September Sales.  As anticipated, Volt is stuck at a low with 1,453 for the month.  Remember how we saw gen-1 sales between 1,600 and 1,700 for nearly two full years?  The rollout of gen-2 was supposed to usher in a growth boom.  That didn't happen... not even close.  In fact, sales are struggling so much, few have wanted to talk about Volt.  There are too many other plug-in hybrid choices emerging... none from GM though.  We have arrived at a turning point.  There is no denying the paradigm shift taking place.  With sales of Prime at 1,899 for the month, there are encouraging signs of strong growth potential.  My dealer only had a single model in stock.  Others locally are very limited too.  But with such an appealing price and an array of draw factors, discussions are stirring.  That's exciting.  I can't wait until inventory does finally get built up.  In the meantime, we're stuck with focus on GM rather than Toyota.  I'm working to change that though:  Volt needs more than just a price reduction to be competitive.  Remember, there's serious competition on the showroom floor.  The sales numbers for Equinox, Malibu, Cruze, Traverse, and Trax are all harsh reminders of what GM has placed Bolt & Volt against.  Toyota worked really hard to get in front of the entire industry to deliver an affordable plug-in hybrid that also offers a variety of other appeal factors.  This list highlights some of those potential draws to deal with the pressure from all parts of the market.

10-03-2017

Overnight Chaos.  I went to bed having the knowledge that GM's announcement to introduce "at least 20 new all-electric vehicles that will launch by 2023" was already a confusing mess.  It left so much to assumption that even former allies were now foes, simply because their interpretation of what had actually been said was different.  Personally, I wanted to find out what "all-electric" actually means and what the production intent was.  That makes sense and seems reasonable; yet, there was backlash anyway.  The attitude was quite surprising, in fact.  Well, overnight, things went from uncertain to chaos with this: "GM Will Go All Electric, Will Ditch Gas And Diesel".  That was the title of the article.  It opened with this sentence: "General Motors plans to go 100 percent electric, the Detroit automaker announced Monday."  Where did all that come from?  Needless to say, I recognize the pattern.  We've seen this so many times before, there's no surprise anymore.  My blogging has become a chronicle of announcements gone wild.  Ugh.  What's most interesting is not that there's an complete absence of any timeline or volume expectation, it's the fact that GM's plan for the future clearly included fuel-cell vehicles.  That really upsets those who I rubbed the wrong way in the past, saying FCV will co-exist with EV.  The one-solution-for-all has completely fallen apart.  They cannot deal with multiple outcomes.  For me, that's been the foresight all along.  A quick study of real-world driving is all it takes to realize there's a wide variety of need.  Wanting one particular thing simply doesn't work.  Anywho, the uncertainty of what "all-electric" is telling us has really made a mess of things.  There is an element of certainty though.  Later today when September sales get revealed, expect the situation to get worse.  I anticipate a number of Volt enthusiasts looking for a scapegoat, doing whatever they can to feel better about the lack of sales growth.

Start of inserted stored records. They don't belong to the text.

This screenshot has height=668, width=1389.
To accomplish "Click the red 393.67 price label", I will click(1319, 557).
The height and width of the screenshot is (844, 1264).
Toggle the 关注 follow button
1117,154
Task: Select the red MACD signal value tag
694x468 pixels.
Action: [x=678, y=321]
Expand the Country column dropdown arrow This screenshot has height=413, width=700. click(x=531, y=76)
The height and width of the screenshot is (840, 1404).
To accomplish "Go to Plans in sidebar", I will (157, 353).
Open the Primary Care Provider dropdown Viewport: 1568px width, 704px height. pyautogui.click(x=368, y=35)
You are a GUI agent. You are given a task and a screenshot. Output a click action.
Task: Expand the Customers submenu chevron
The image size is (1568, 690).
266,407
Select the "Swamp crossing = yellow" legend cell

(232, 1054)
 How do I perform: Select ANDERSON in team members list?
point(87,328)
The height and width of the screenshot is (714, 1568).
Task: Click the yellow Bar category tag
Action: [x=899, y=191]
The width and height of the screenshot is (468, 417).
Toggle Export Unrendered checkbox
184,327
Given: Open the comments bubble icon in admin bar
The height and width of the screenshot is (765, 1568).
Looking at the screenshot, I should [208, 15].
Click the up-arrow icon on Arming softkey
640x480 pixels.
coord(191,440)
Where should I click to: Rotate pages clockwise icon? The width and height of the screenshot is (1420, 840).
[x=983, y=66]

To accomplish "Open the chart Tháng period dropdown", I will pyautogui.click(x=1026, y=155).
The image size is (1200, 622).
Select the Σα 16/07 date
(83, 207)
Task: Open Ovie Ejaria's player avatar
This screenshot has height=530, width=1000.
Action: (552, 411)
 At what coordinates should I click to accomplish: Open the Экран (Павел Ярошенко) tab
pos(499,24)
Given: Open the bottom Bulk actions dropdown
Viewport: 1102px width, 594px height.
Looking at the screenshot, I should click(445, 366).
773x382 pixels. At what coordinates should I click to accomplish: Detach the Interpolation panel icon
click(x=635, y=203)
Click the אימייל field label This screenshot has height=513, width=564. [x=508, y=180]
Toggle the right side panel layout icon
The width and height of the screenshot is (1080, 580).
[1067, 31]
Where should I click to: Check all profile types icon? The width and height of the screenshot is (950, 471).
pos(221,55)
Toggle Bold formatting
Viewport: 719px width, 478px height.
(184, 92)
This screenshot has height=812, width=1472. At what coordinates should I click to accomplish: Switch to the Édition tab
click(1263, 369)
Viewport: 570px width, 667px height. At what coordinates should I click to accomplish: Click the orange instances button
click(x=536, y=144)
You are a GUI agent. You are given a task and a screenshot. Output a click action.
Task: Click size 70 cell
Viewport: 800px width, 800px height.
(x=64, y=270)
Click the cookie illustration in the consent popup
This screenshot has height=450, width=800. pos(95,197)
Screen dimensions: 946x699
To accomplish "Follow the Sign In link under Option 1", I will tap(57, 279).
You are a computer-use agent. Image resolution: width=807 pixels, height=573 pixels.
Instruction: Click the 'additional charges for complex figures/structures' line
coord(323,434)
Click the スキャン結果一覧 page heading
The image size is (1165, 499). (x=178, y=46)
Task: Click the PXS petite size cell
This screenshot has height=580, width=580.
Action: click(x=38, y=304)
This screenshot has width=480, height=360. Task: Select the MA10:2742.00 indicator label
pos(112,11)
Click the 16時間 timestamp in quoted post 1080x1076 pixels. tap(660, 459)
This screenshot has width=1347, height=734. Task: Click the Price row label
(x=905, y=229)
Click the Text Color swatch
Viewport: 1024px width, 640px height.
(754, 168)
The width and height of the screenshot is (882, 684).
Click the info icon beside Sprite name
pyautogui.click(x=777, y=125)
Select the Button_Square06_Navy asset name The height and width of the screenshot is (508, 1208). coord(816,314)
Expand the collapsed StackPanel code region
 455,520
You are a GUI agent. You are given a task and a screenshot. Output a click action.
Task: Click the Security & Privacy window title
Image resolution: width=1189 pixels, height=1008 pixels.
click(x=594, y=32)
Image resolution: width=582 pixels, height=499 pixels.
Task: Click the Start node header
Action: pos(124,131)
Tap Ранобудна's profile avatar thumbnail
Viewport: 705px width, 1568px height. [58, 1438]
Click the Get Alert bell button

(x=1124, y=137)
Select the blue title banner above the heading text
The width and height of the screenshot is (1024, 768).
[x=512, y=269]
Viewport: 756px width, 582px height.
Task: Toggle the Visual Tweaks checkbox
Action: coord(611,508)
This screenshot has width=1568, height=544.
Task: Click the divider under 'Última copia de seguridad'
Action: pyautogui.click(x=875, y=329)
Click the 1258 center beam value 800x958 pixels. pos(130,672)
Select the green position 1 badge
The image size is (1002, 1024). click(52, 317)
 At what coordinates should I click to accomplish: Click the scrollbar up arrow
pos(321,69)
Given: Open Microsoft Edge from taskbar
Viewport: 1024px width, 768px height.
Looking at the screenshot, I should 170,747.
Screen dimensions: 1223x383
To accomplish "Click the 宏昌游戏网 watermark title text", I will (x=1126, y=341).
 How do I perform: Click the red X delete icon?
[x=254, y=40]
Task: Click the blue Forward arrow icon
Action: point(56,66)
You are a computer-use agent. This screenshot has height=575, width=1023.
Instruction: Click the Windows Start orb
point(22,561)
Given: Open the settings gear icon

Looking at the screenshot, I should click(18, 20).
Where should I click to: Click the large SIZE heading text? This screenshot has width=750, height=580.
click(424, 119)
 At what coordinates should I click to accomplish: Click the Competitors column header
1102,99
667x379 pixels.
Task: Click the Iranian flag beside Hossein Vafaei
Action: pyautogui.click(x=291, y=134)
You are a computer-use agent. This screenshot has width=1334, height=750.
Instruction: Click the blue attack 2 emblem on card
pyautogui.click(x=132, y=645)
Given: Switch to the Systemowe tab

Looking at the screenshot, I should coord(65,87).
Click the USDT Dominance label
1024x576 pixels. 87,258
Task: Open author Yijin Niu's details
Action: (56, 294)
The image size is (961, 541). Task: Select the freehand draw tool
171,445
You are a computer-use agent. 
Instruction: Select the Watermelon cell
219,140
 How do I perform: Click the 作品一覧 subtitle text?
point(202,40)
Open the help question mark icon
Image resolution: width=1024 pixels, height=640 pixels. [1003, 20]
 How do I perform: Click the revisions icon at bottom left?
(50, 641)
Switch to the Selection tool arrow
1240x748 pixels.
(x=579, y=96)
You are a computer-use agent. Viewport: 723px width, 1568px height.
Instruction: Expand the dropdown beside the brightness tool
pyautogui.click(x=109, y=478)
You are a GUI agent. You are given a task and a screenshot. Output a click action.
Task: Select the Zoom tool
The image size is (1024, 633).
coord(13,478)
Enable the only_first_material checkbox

10-02-2017 Innovator's Dilemma.  Typing up and posting this sure was an intriguing outcome of the crazy chapter that just started in vehicle efficiency history: 

Ironically, some of what innovator's dilemma highlights is why you and I have been clashing.

My focus is entirely about the masses, those mainstream consumers are who the first-generation plug-in offerings were not able to reach.  I couldn't care less what enthusiasts have to say at this stage about the past.  It's all about looking forward to grow the market.  A significant increase of sales quickly is essential.  That requires change.

Those potential buyers have very different purchase priorities.  Some of what had been a compelling draw to early-adopters may have little to no impact for this new audience.  The failure to appeal the same way is harsh reality to deal with.  Unexpected new problems emerge as a result and former strong players end up struggling to adapt.

Think about how welcome a disruptive technology is when it first enters the market.  Those willing to embrace it readily accept change.  That most definitely isn't how you'd describe an ordinary customer shopping for a replacement vehicle.  Somehow, the new technology must be made available in an entirely different manner than it had been introduced.

Are you ready to take on this next stage, willing to accept an approach necessary to rollout on the grand scale with little reward in return?  Successful ubiquitous implementation is a thankless job.  Few will recognize how much was truly accomplished, simply dismissing it as an "obvious" next step... even though you know that is anything but the true situation.

10-02-2017

Changing Definitions.  That is a clear indication of having moved on.  This new chapter in history is odd.  There's outright denial of the past, which is recognizable.  The part that's missing is having a goal.  What the heck is it?  Claims that "all electric" wasn't used differently ends up just being a red herring or a moot point, depending upon who responds.  There are some frequent posters that will end up feeling lost... especially when a supposed newbie like me chimes in on websites they previously had strong control over.  Disruption to the stability they had enjoyed is difficult to accept.  Seemingly simple things like the changing of definitions shake up expectations.  I come from outside with lots of information about how things were viewed and acted upon elsewhere.  Their instinct is to dismiss, assuming my claims are knowledge limited to personal experience... not well researched material collected over the past 17 years.  It's a shake up they are ill prepared for.  The abrupt alteration of posting content is quite a shock.  So... they change definitions to help deal with a new set of circumstances.  Hopefully, most of this won't become yet another episode of moving goal-posts.  Sometimes, their outright dismissal makes moving on easy.  We'll see.

10-02-2017

The End.  Rhetoric ramped up remarkably fast.  Fortunately, most of it was obvious trolling.  Antagonists found their bait didn't work well anymore.  Reaching the masses means fulfilling needs they don't find appealing.  Their focus on want was clearly misplaced.  I'm delighted how much of a mess the situation has become.  Lack of any message on their part makes consumer confusion far less of an issue.  You cannot undermine when there is no direction to mislead.  Put another way, this new twist of having vaguely announced a variety of "all electric" vehicles wrecks the faster & further mantra.  There's no way to push a one-size-fits-all approach when there's variety.  It really is that simple.  Where do you draw the line of acceptability?  I brought the day's nonsense from spin to chapter closing with:  In the end, it boils down to the argument about leadership.  Some firmly believed it was all about breaking new ground, rather than getting ordinary people to change.  Now, they're discovering the ground is already broken and the work to appeal to mainstream consumers is a much bigger effort than they imagined.